▸ Record set
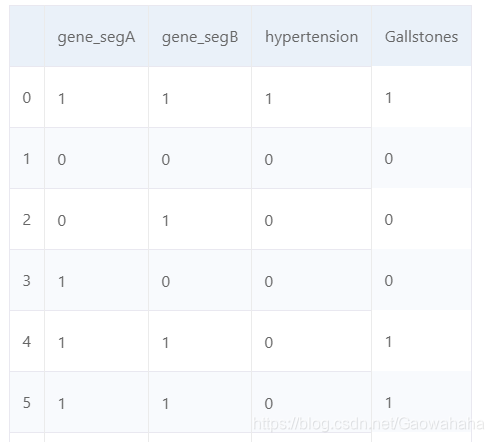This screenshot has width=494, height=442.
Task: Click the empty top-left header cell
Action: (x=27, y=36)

...

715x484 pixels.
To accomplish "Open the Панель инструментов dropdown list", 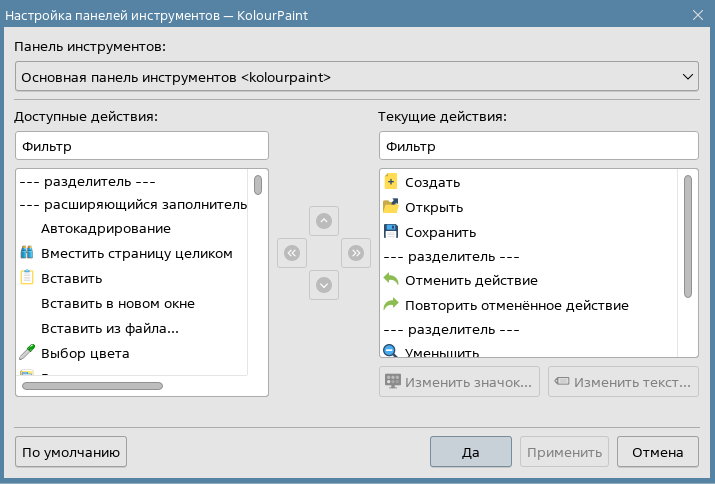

▸ Work item
Looking above, find the stretch of lines that opens with the one holding "715x484 pixels." and closes with the one holding "the Панель инструментов". Copy it exactly, pictures excluded.

▸ Written reply
715x484 pixels.
To accomplish "Open the Панель инструментов dropdown list", 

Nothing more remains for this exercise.